Epigenetic Reprogramming of Tissue-Specific Transcription Promotes Metastasis

Tumor metastasis is the cause of death for 90% of cancer patients, and no currently-available therapies target this multi-step process in which cancer cells spread from the local tissue of a primary tumor to distant organs where they establish secondary tumors. Although epithelial-to-mesenchymal transition, tumor-secreted exosomes, epigenetic regulators as well as other genes have been implicated in metastasis, little is known about how cells adapt to and colonize new tissue environments. Here, we show that the epigenetics-mediated reprogramming of tissue-specific gene transcription in cancer cells promotes metastasis. Using colorectal cancer (CRC) as a model, we found in both clinical and cell line studies that metastatic CRC cells lose their colon-specific gene transcription program and gain a liver-specific gene transcription program as they metastasize in the liver. Further, we found this transcription reprogramming is driven by a reshaped epigenetic landscape of both typical and super-enhancers. Chemical inhibition of enhancer activity disrupts the ability of cells to execute altered transcription programs and consequently inhibits metastasis. Binding motif analysis of the enhancers in liver metastatic CRC cells identified the liver-specific transcription factor FOXA2 as a key regulator, and knocking down of FOXA2 expression prevents the colonization of metastatic CRC cells in the liver of a mice xenograft model.
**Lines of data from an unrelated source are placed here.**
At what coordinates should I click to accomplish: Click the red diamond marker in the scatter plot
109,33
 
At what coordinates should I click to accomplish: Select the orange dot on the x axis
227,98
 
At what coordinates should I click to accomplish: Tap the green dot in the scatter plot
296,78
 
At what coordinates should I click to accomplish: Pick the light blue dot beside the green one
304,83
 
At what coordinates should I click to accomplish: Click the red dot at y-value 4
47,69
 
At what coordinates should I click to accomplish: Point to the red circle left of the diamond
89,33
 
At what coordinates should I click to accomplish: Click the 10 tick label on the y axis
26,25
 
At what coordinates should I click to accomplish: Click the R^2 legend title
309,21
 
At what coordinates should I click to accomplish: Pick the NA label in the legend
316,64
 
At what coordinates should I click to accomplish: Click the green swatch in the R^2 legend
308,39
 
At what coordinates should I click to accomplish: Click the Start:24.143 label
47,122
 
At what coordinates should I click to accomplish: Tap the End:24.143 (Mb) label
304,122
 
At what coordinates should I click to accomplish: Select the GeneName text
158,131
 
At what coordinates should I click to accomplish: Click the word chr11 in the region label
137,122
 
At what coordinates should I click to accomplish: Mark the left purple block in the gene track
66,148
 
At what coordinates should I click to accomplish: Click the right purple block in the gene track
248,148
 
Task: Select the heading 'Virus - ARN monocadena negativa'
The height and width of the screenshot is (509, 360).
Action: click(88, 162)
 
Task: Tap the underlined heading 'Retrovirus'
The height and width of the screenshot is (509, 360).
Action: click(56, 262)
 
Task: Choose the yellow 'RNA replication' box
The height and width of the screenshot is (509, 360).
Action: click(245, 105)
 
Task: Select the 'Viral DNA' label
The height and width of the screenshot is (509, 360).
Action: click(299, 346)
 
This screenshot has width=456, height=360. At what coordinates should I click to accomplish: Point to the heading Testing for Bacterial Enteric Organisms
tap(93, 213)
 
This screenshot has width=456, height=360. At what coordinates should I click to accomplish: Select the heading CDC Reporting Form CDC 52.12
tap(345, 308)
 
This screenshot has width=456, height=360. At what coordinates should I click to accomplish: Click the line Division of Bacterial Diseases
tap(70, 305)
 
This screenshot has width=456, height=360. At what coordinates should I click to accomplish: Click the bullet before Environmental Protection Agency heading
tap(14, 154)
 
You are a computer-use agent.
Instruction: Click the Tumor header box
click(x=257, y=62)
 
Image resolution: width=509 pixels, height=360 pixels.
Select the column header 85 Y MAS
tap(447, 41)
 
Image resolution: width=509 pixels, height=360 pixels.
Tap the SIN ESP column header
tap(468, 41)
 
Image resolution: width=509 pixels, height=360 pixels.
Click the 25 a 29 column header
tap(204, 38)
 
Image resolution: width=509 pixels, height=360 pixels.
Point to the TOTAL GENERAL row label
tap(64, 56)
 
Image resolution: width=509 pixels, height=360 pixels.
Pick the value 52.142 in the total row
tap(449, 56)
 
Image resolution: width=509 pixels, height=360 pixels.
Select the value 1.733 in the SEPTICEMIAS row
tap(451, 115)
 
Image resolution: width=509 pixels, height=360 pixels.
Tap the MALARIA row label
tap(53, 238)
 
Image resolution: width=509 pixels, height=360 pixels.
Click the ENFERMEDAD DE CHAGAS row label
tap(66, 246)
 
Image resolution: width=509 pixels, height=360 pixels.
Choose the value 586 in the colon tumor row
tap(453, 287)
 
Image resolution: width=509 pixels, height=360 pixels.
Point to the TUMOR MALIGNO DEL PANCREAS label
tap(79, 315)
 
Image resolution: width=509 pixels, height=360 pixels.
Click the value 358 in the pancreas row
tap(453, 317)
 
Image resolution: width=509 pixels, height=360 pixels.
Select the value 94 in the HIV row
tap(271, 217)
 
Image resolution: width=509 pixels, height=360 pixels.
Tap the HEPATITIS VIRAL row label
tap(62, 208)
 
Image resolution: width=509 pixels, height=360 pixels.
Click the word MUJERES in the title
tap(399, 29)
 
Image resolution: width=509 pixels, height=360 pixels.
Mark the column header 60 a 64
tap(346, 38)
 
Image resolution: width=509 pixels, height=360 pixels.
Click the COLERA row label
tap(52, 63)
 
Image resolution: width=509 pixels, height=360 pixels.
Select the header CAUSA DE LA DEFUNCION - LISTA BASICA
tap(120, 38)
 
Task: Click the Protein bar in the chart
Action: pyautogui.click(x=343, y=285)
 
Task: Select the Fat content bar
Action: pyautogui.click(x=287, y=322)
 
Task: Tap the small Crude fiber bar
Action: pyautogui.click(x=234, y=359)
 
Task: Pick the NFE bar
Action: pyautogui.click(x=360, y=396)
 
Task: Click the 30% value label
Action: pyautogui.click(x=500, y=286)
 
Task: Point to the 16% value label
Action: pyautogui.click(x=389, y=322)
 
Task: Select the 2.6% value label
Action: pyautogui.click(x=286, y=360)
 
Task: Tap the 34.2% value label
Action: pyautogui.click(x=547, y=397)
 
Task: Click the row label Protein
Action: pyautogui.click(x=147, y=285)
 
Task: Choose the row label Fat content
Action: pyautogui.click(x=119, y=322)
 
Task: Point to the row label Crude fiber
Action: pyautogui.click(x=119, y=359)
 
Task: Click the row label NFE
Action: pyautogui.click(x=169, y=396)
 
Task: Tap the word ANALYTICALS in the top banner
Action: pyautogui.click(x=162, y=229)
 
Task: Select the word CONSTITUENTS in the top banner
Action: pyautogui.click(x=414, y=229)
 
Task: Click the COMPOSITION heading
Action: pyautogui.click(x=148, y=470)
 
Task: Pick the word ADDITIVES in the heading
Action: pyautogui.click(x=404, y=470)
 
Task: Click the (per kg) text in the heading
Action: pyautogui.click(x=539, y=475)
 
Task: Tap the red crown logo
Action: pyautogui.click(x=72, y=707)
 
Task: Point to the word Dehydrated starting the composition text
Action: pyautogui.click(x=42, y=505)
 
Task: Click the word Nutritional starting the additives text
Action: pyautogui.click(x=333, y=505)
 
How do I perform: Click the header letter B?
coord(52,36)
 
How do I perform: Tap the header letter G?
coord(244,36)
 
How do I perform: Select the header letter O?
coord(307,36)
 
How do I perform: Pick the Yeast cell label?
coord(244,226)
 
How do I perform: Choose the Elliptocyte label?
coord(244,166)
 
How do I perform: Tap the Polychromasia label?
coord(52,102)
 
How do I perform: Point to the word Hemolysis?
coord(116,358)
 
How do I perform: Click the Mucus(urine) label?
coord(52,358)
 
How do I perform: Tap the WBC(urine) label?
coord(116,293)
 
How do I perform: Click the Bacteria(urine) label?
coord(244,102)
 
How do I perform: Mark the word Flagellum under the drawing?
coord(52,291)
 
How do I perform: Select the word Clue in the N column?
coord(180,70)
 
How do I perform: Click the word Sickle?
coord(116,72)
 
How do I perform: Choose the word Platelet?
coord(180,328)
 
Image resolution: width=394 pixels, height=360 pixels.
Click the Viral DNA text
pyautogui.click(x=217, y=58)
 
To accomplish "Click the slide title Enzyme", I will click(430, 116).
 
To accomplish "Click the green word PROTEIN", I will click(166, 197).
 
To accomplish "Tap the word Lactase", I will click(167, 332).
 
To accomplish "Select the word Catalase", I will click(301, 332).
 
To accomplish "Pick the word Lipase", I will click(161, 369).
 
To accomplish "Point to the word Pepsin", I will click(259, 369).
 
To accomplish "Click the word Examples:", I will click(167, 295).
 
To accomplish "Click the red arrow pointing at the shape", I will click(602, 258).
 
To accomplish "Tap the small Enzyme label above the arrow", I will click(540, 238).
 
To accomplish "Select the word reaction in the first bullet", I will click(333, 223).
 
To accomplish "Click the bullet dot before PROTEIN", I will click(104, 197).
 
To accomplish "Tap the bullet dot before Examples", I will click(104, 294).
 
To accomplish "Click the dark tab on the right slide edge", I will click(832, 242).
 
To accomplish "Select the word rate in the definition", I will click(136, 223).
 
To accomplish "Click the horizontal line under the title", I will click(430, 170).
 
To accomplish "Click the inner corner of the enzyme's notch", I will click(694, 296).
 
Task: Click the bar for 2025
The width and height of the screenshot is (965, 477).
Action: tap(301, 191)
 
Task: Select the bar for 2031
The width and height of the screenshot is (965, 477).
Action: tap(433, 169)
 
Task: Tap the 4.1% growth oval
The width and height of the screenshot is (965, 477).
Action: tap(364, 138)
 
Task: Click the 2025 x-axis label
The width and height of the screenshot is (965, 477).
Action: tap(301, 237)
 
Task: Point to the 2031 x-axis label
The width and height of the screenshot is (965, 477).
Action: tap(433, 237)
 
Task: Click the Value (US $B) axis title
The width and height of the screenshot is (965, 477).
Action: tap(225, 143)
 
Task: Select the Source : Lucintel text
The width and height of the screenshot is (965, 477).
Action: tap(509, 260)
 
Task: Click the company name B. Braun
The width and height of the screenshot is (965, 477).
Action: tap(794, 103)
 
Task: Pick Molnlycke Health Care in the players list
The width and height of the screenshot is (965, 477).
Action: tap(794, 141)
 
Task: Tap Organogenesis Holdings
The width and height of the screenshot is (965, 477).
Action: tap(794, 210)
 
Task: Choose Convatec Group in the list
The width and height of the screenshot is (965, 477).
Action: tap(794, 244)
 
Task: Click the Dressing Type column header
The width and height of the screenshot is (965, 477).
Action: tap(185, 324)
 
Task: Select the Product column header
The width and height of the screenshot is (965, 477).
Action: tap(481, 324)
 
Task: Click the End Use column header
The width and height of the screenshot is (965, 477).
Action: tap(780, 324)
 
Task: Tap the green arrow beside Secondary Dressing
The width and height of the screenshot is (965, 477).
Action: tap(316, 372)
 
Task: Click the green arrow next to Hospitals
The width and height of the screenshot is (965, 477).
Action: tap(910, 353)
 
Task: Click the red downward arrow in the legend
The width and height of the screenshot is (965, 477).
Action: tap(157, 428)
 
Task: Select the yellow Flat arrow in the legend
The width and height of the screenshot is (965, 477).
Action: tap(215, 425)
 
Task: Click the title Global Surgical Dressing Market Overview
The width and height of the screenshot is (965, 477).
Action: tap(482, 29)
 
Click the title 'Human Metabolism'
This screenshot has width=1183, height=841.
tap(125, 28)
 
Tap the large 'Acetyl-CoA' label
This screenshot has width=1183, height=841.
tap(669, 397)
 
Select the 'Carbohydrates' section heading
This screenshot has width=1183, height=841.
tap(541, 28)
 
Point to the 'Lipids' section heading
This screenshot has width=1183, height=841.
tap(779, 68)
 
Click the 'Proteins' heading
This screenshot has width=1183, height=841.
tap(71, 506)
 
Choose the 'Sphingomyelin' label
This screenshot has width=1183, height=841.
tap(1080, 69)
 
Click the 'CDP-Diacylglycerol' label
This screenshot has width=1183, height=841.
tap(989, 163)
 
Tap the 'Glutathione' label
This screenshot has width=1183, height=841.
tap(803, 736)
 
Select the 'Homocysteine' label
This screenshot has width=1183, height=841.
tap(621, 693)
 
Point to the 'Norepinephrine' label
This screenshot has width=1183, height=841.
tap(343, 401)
These results, together with additional observations of similar reprogramming in several cohorts of clinical CRC tumor samples and in multiple other forms of metastatic cancers, indicate that this reprogramming may be a common feature of metastasis in multiple cancers and suggest the targeted disruption of this epigenetic reprogramming as a strategy for the development of therapies to treat metastasis, the leading cause of cancer-related mortality.